Wir haben das Coaching fest in unserem Stundenplan verankert. Ich führe regelmäßig Gespräche mit meinen Schüler*innen. Ich kann sie fragen: Was interessiert dich? Was an dem, was du können solltest, fällt die schwer? Hast du eine Idee, warum es dir schwer fällt? Gibt es ein Ziel, das du verfolgst? Hast du schon eine Idee, was du später einmal werden möchtest? Was brauchst du, um dich besser konzentrieren zu können? Was hilft dir, ein Thema zu deinem Eigenen zu machen?
Und dann können wir gemeinsam auf die Kompetenzen schauen, die in den Bildungsplänen verankert sind. Natürlich vereinfache ich das. Und natürlich gibt es Inhalte, die für bestimmte Schulabschlüsse verbindlich sind. 

Es geht eben nicht (nur) um das Auswendiglernen von Stoff.
Es geht darum, ein Ziel vor Augen zu haben und zu wissen, welche Wege dorthin führen können.
Es geht darum, sich Verbündete zu suchen, die einem dabei helfen, ein Ziel zu erreichen.
Es geht darum, Verantwortung zu übernehmen.
Für sich selbst. Und für andere. 

Stoff. Ich mag dieses Wort in Zusammenhang mit Schule und Lernen nicht. 

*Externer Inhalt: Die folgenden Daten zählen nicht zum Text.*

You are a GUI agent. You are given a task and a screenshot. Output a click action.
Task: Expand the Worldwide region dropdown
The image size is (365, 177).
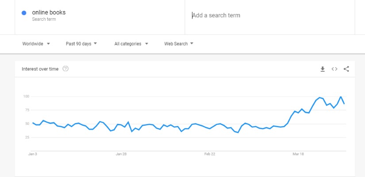click(36, 44)
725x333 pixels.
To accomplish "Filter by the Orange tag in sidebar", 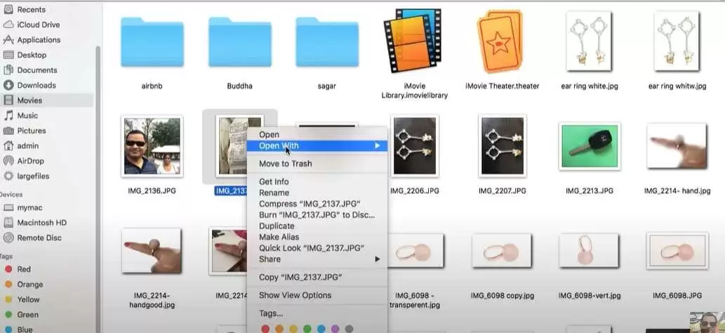I will (x=29, y=285).
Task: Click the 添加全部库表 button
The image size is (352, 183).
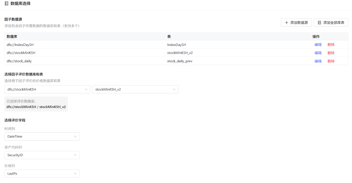Action: point(331,23)
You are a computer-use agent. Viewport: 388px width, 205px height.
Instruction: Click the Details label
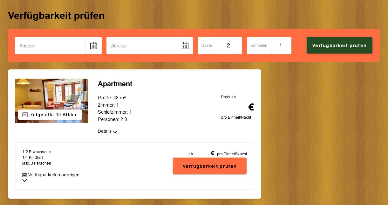[105, 131]
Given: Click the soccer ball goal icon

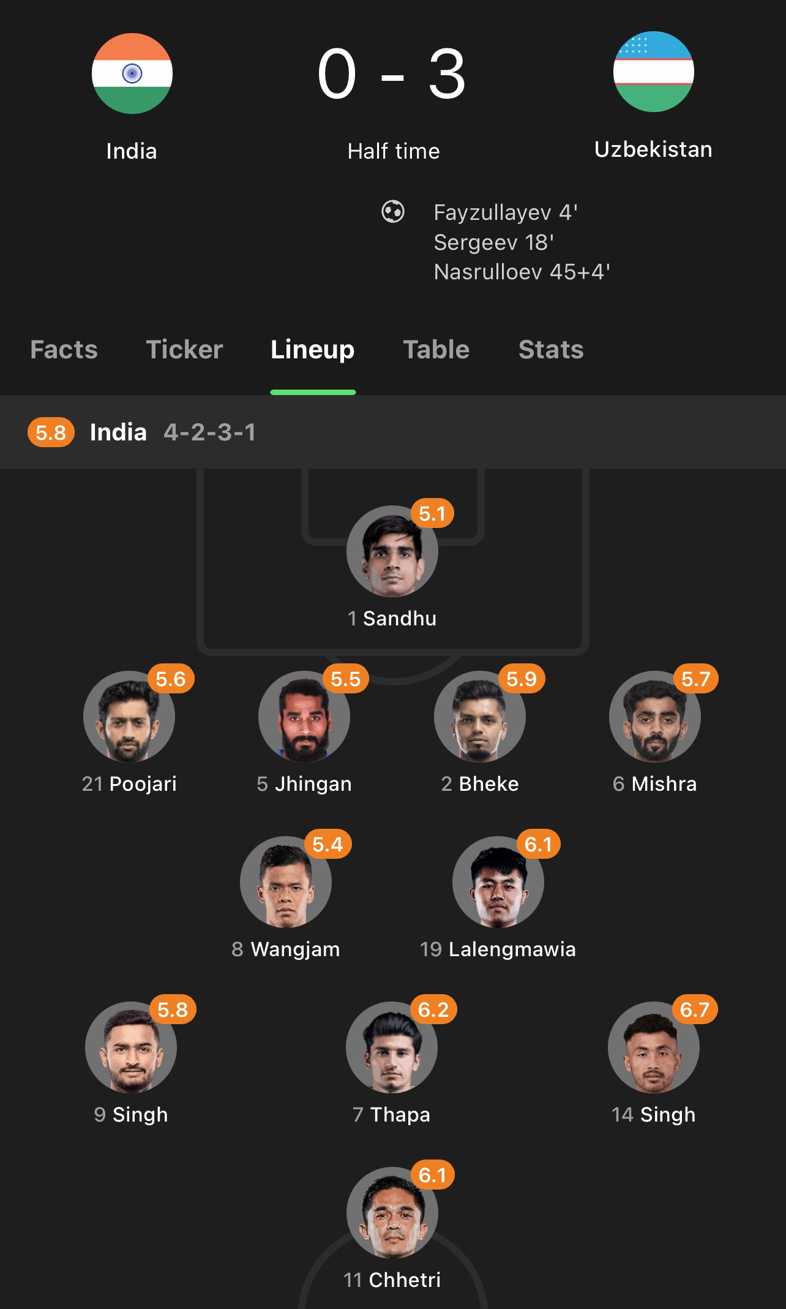Looking at the screenshot, I should 393,212.
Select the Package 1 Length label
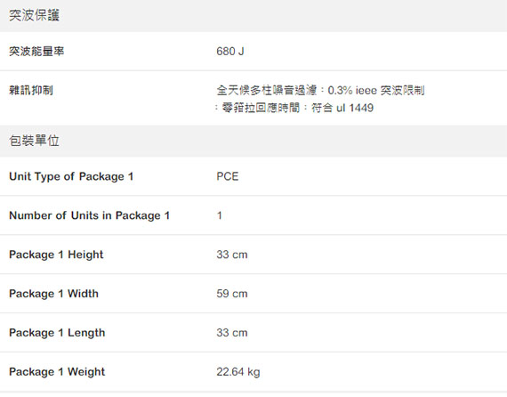The image size is (507, 397). pyautogui.click(x=57, y=333)
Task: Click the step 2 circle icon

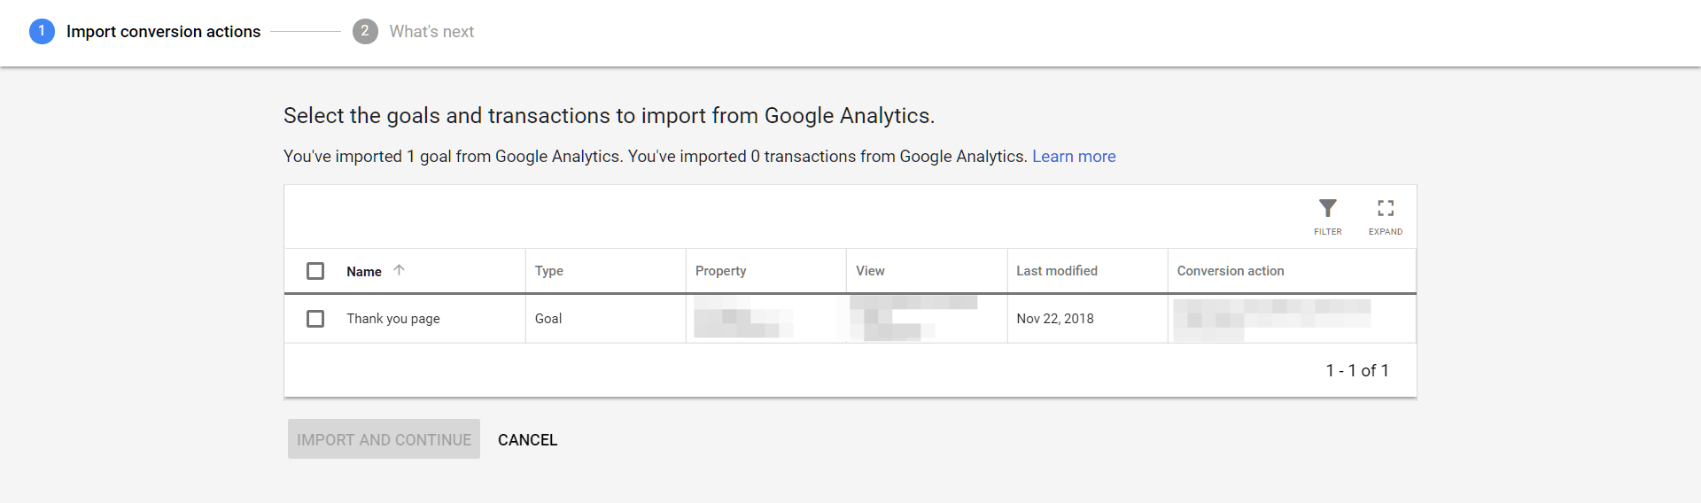Action: click(365, 31)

Es geht um die Welt. Um Wissen. Und darum, wie alles zusammenhängt. 

P.S.: Und warum Kunst? Ich habe Kunstpädagogik studiert. Im Hauptfach.
Kunst ist eine Art die Welt zu betrachten. Im Konzept der Künstlerischen Bildung ist es auch Kunst, wenn man mit einem kreativ-schaffenden Blick durch die Welt geht und sie durch diesen Blickwinkel verändert, kreativ mit Herausforderungen umgeht und das Andere sieht oder sichtbar macht.

Der Künstlerische Blick verurteilt nicht. Er forscht. Er sucht nach den Potenzialen. Er nimmt den Stoff und eignet ihn sich an, verändert ihn und erschafft etwas Neues aus ihm. Wenn Lehrer*innen mehr Künstler*innen wären, wüssten sie vielleicht, dass der Stoff am Ende immer das ist, was man aus ihm macht.